Knowledge

Analysis

IEG critical of World Bank’s progress on shared prosperity goal

25 March 2018

In 2013, the World Bank Group (WBG) committed itself to twin goals: To end extreme poverty by 2030, and to achieve shared prosperity, defined as, “fostering income growth of the bottom 40% of the population of every country.” Last November, the Bank’s Independent Evaluation Group (IEG) published a report entitled Growth for the Bottom 40%, which found a series of problems with the Bank’s progress on this goal. Some of these, such as the scarcity of timely and good-quality data, are unsurprising. Others, however, hint at problems with the Bank’s approach to shared prosperity more generally.

One of the central findings was that the Bank’s Country Partnership Frameworks, “generally do not fully articulate the theory of change pertaining to the bottom 40 percent.” The evaluation further found that, “only 32 percent [of World Bank projects] have an explicit theory of change linking project interventions to benefits among the bottom 40 percent.”

Another striking finding of the report is that only 63 per cent of Bank staff, “are fully familiar with the official World Bank definition of shared prosperity.” Knowledge of the shared prosperity goal is at its lowest within the Bank’s private sector arm, the International Finance Corporation (IFC), at just 42 per cent.
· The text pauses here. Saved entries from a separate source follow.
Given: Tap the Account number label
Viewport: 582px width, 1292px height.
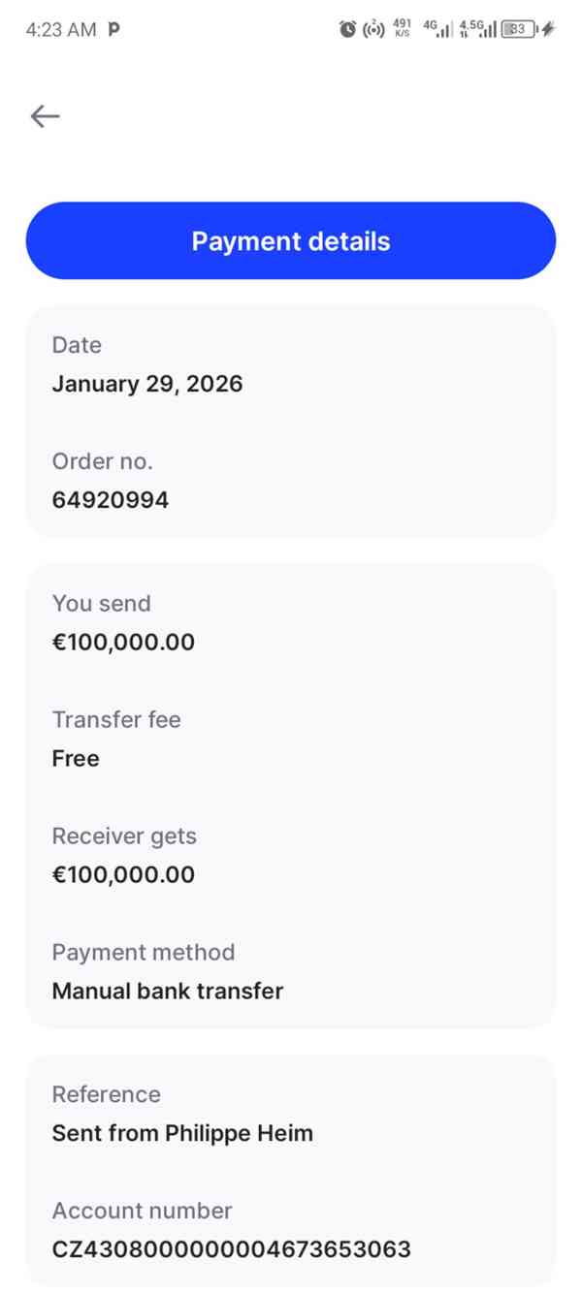Looking at the screenshot, I should [x=142, y=1211].
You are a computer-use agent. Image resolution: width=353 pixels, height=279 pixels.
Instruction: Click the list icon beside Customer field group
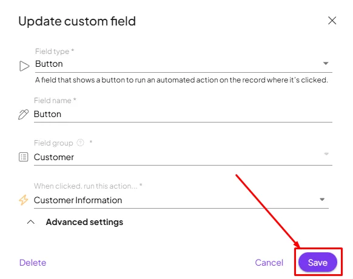click(x=24, y=157)
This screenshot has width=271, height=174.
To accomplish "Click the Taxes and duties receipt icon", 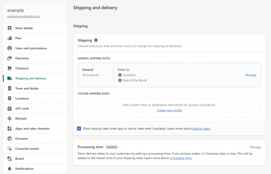I will [x=10, y=89].
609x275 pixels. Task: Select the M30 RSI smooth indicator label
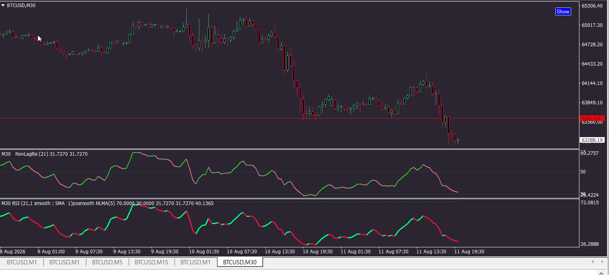click(107, 203)
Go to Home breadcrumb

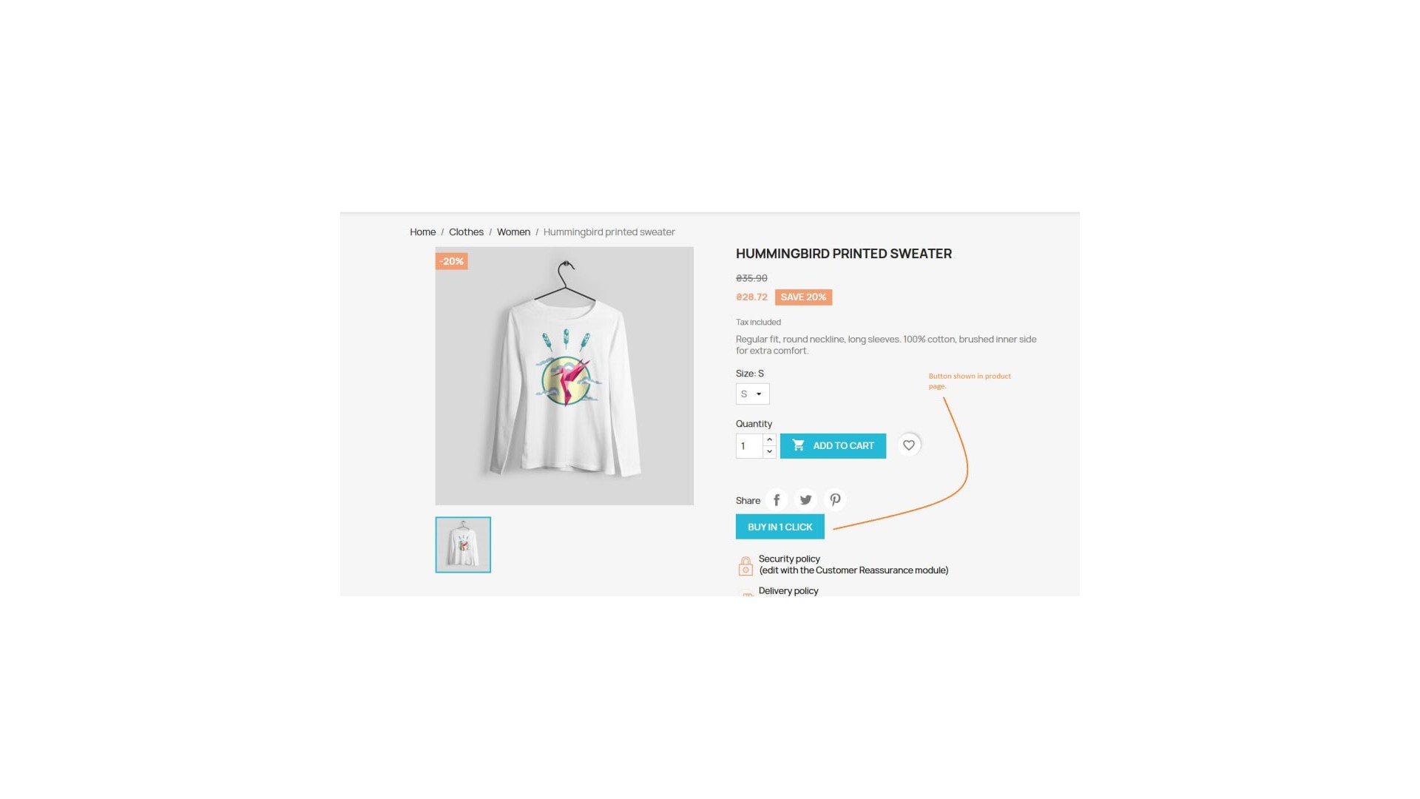point(423,232)
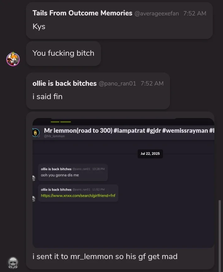Select the 'You fucking bitch' message bubble
Image resolution: width=223 pixels, height=272 pixels.
63,53
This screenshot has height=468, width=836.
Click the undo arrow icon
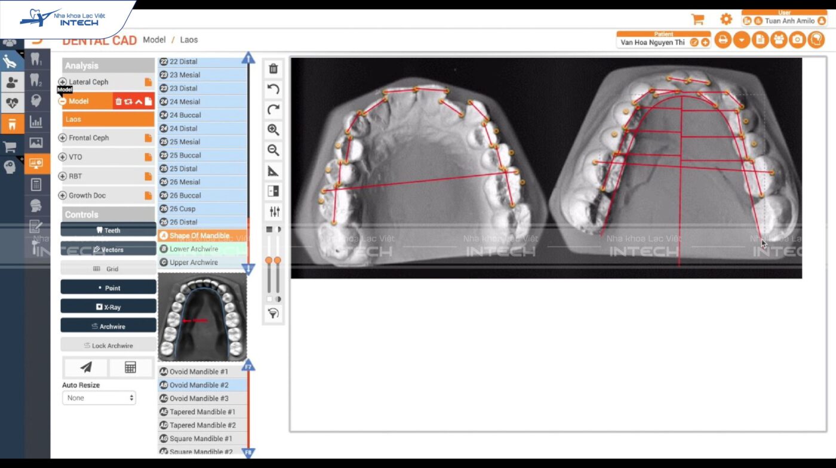pyautogui.click(x=273, y=90)
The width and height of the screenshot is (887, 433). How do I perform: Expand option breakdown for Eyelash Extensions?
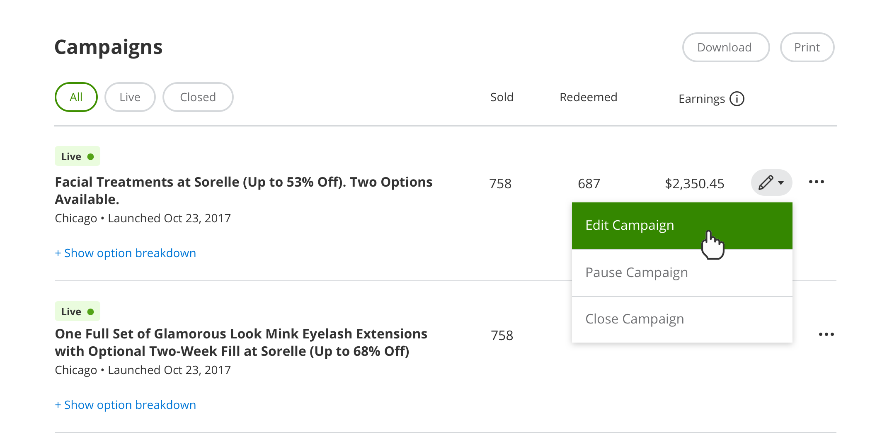click(126, 405)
In addition, the report found that 68 per cent of staff, “believe that in implementing the shared prosperity goal, the WBG should focus more explicitly on reducing inequality” and that, “These views are shared by several World Bank chief economists.”

“only 32 percent [of World Bank projects] have an explicit theory of change linking project interventions to benefits among the bottom 40 percent, and that theory of change is sufficiently articulated for just 18 percent.” Independent Evaluation Group

Tellingly, in a discussion on the IEG report at the Bank in March 2018, Manuela V. Ferro, the Bank’s Vice President of Operations Policy and Country Service, referred to shared prosperity as ‘the sometimes forgotten goal’, stating, “This is a very good example of how management, the board and IEG can really pull their different strengths and roles together to look at what is our second goal, but the sometimes forgotten goal, the shared prosperity goal.” Manuela further admitted, “…the extreme poverty goal is well understood by staff, it’s measures, it can be aggregated, while the second one not so much…”

The IEG findings indicate that the Bank’s approach to shared prosperity suffers from a lack of clarity, prioritisation and ambition.

A definitional debate

The IEG findings and recommendations suffer from the Bank’s narrow approach to shared prosperity. The Bank’s limited definition of shared prosperity as income growth of the poorest overlooks the pernicious impacts of wealth inequality. Economists such as Thomas Piketty have warned that if the richest accumulate wealth at a faster pace than economies are able to grow, inequality in that society will intensify. Indeed, a January 2018 Oxfam report entitled Reward Work, Not Wealth found that 82 per cent of the wealth generated last year went to the richest 1 per cent, while the poorest 3.7 billion people saw no increase in their wealth. As outlined below, the Bank’s definition of the shared prosperity parameters, coupled with IEG’s findings, has obvious implications for the policy prescriptions and strategies used by the Bank to pursue its second goal.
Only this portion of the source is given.